When the processing involves more than one image, more than one iterator can be used. This is illustrated in the following example (a Sobel edge detector):

  
      void Sobel::
process(IplImage *image) {
 
  IplImageIterator<unsigned char>
      src(image,1,1,image->width-2,image->height-2);
  IplImageIterator<unsigned char>
      res(output,1,1,image->width-2,image->height-2);
 
  int sobel;
 
  while (!src) {
 
        sobel= abs(src.neighbor(-1,-1) -  src.neighbor(1,-1) +
                2*src.neighbor(-1,0) - 2*src.neighbor(1,0) +
                    src.neighbor(-1,1) -   src.neighbor(1,1)
              );
 
        sobel+=abs(src.neighbor(-1,-1) -  src.neighbor(-1,1) +
                2*src.neighbor(0,-1) - 2*src.neighbor(0,1) +
                    src.neighbor(1,-1) -   src.neighbor(1,1)
              );
 
        *res= sobel > 255 ? 255 : sobel;
 
        ++src;
        ++res;
  }
}
Since the processing here involves not only the current pixel but also its neighbors, the neighbor method defined by the iterator is used.

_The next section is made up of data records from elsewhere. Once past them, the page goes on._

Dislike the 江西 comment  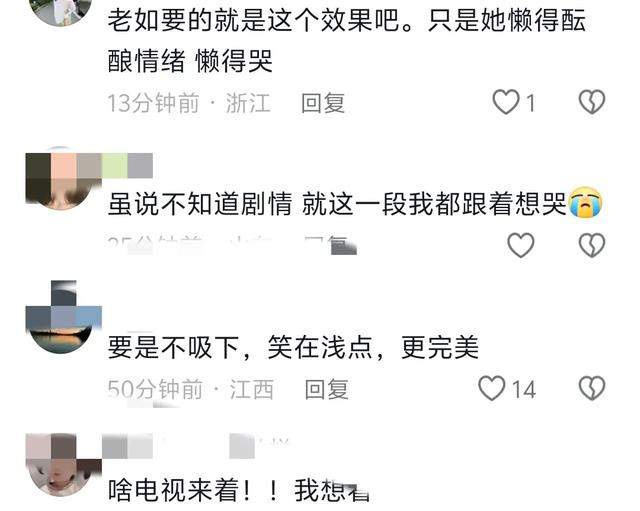(592, 388)
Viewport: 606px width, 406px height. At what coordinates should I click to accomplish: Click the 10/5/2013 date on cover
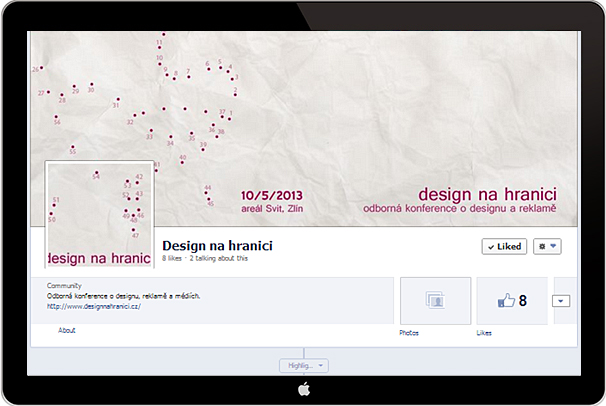(x=270, y=196)
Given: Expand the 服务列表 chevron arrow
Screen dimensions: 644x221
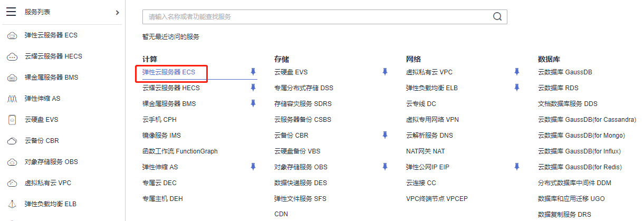Looking at the screenshot, I should (117, 12).
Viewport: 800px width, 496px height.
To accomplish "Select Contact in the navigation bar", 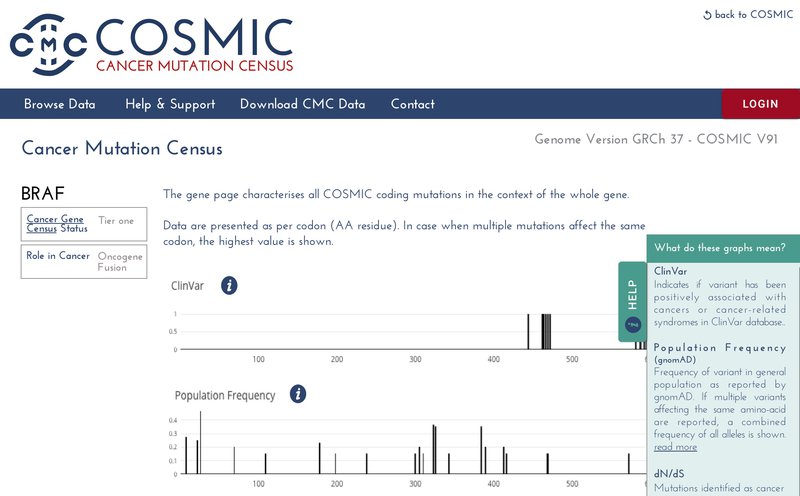I will pos(412,104).
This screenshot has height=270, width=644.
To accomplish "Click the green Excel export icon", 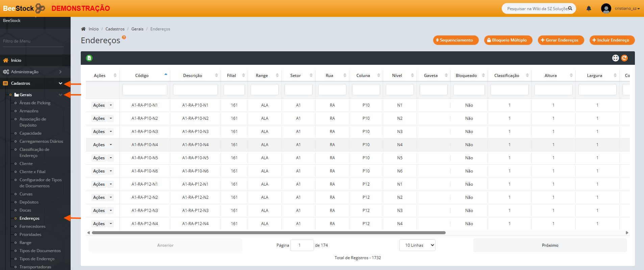I will point(89,58).
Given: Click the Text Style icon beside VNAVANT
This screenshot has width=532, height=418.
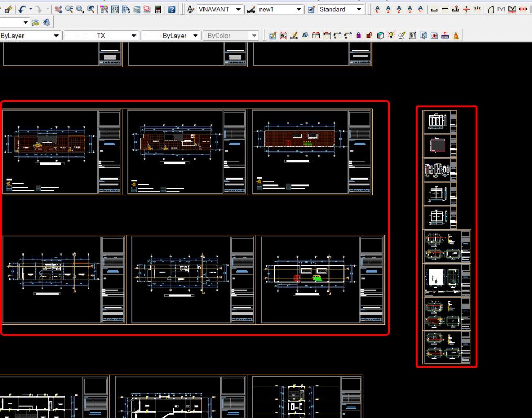Looking at the screenshot, I should (190, 9).
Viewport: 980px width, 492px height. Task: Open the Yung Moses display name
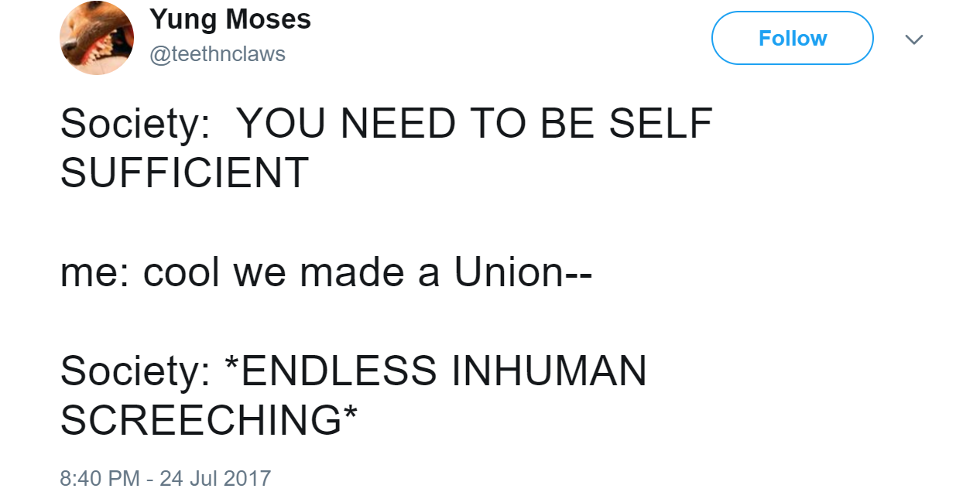pos(230,19)
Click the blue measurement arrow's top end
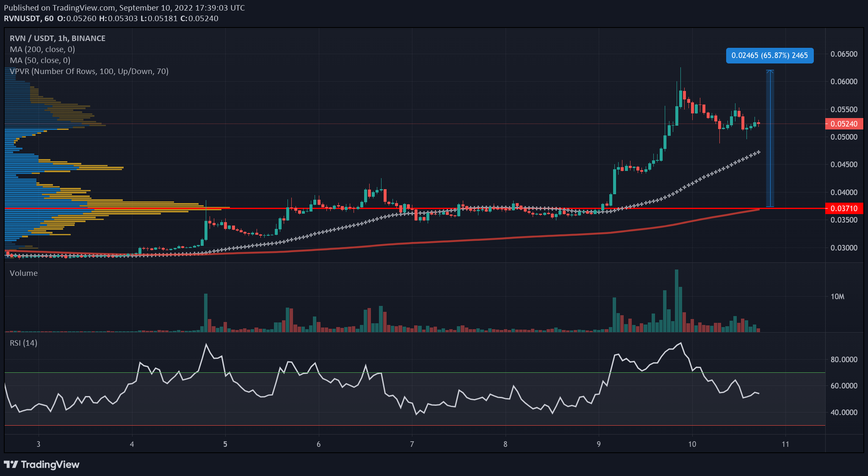This screenshot has height=476, width=868. (770, 71)
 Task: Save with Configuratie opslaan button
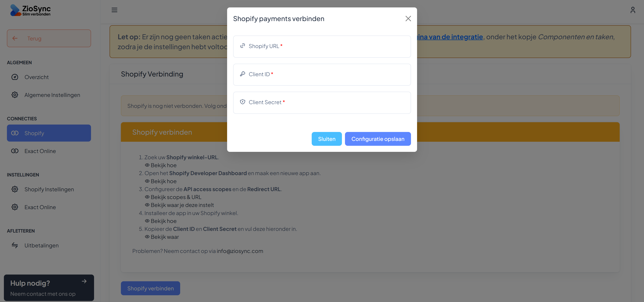pyautogui.click(x=378, y=139)
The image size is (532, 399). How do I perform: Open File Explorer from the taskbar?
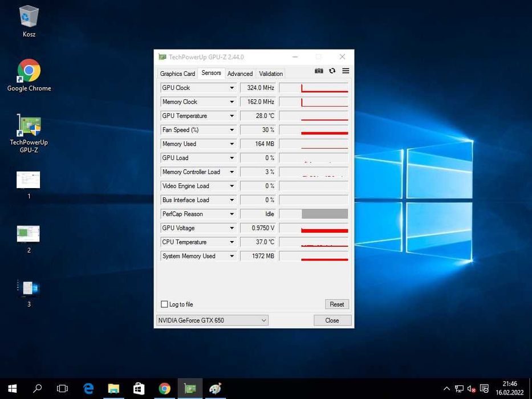[113, 389]
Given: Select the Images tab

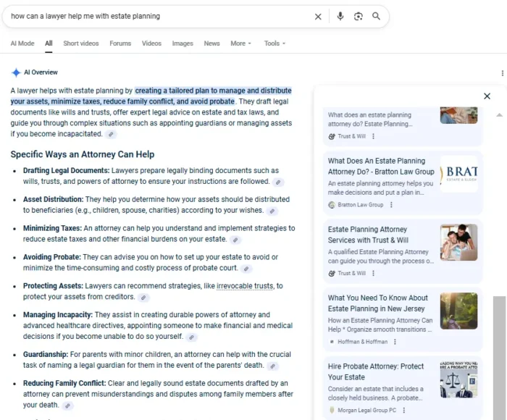Looking at the screenshot, I should pos(183,43).
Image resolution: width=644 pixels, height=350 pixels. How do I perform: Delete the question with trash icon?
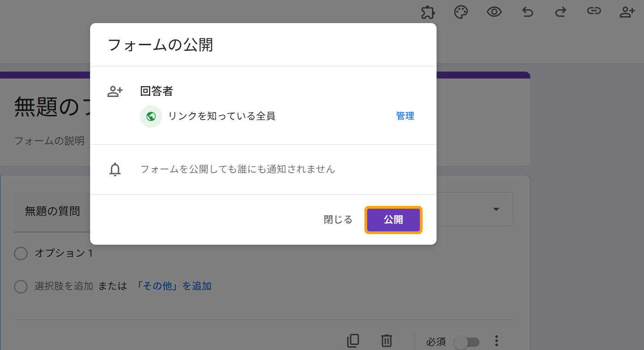pos(386,341)
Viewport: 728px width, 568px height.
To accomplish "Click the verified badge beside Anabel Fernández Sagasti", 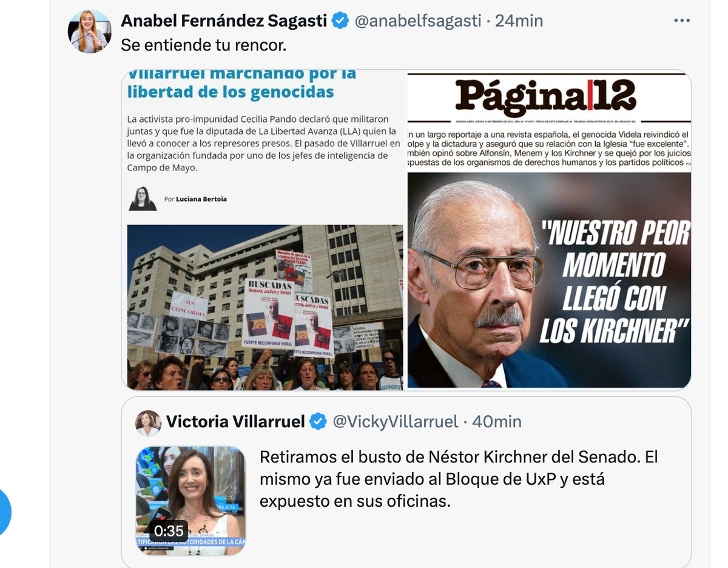I will tap(340, 21).
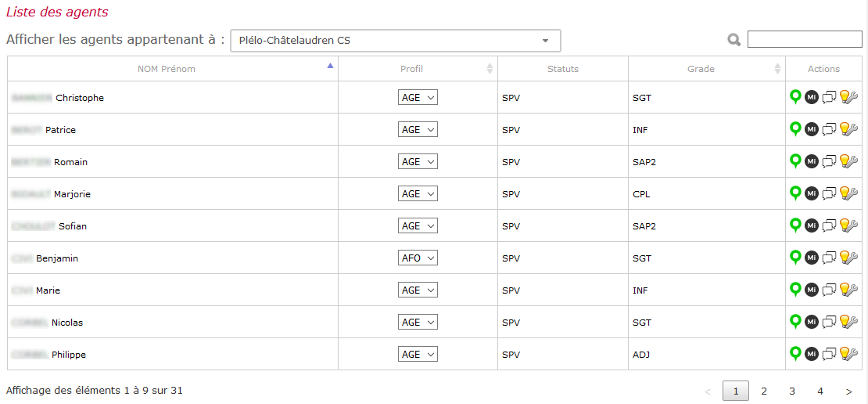Click green location pin in Nicolas's row
Image resolution: width=868 pixels, height=404 pixels.
tap(795, 322)
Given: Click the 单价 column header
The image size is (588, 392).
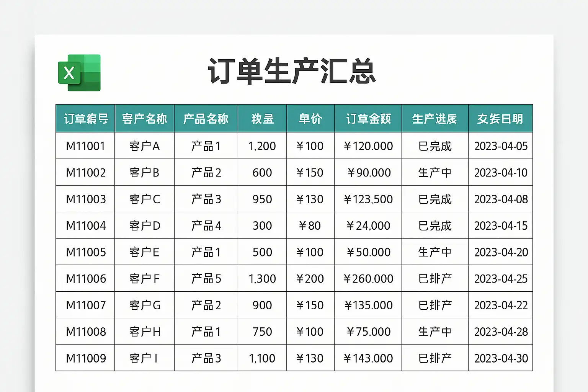Looking at the screenshot, I should (x=310, y=119).
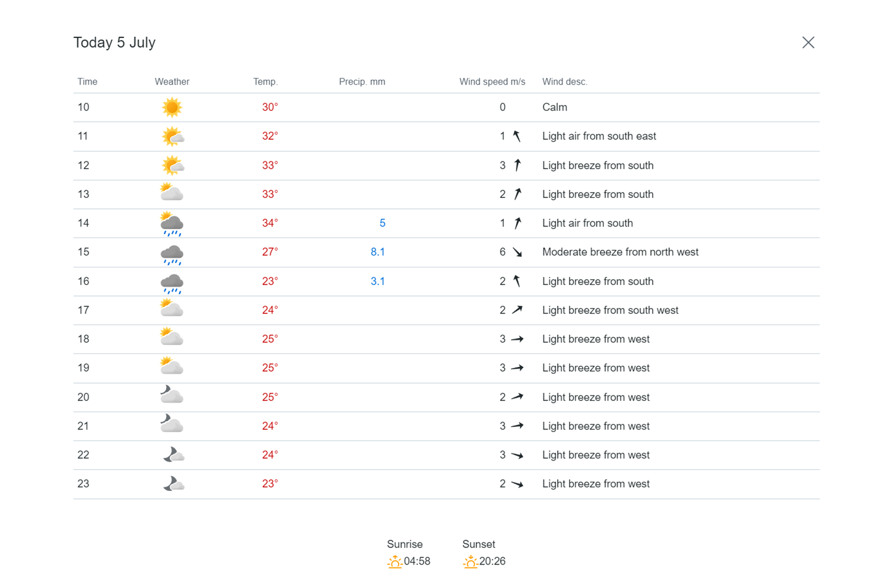Click the sunny weather icon at 10
Screen dimensions: 891x588
click(172, 107)
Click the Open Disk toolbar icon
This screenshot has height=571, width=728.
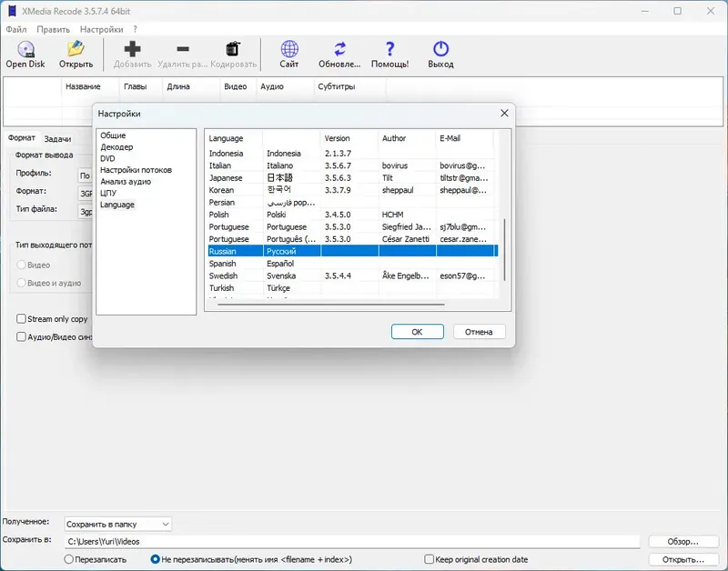(25, 49)
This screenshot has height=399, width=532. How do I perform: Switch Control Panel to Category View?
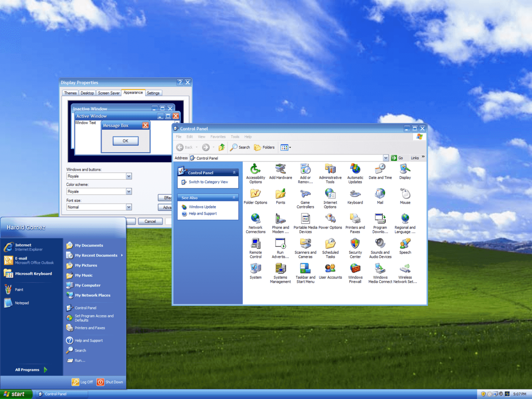click(x=208, y=182)
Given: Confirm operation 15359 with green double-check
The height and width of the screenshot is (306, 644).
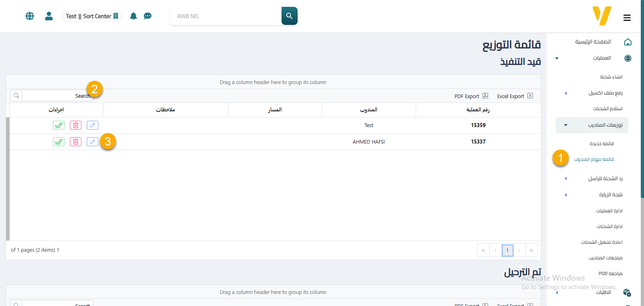Looking at the screenshot, I should pos(59,125).
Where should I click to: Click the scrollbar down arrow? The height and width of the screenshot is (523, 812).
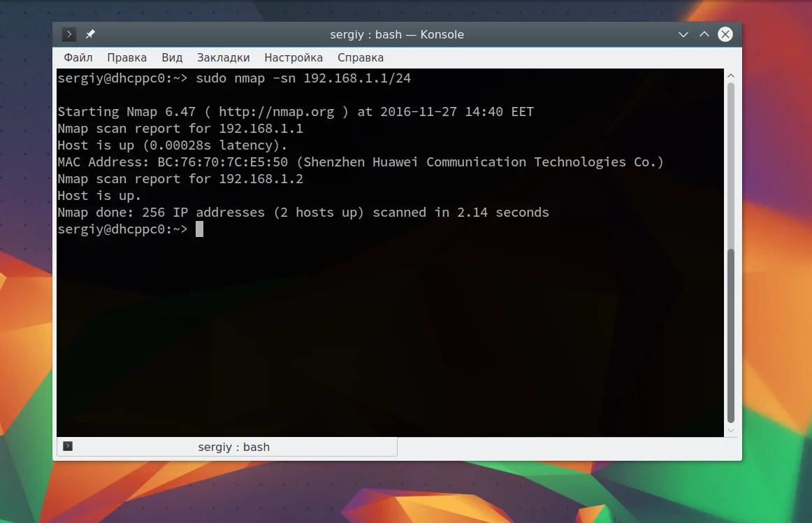click(x=731, y=431)
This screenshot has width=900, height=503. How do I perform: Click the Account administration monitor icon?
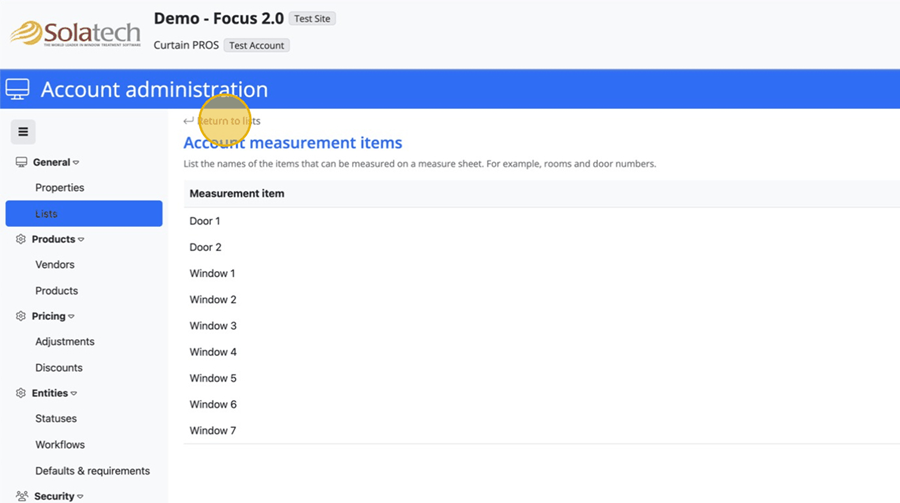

Also, in this case, a window is specified when creating the iterator (here it defines a 1-pixel strip around the image where no processing is undertaken); this is required since otherwise the neighbors of the first pixels would fall outside of the image. The resulting image is:

Check point #5: source code of the above example.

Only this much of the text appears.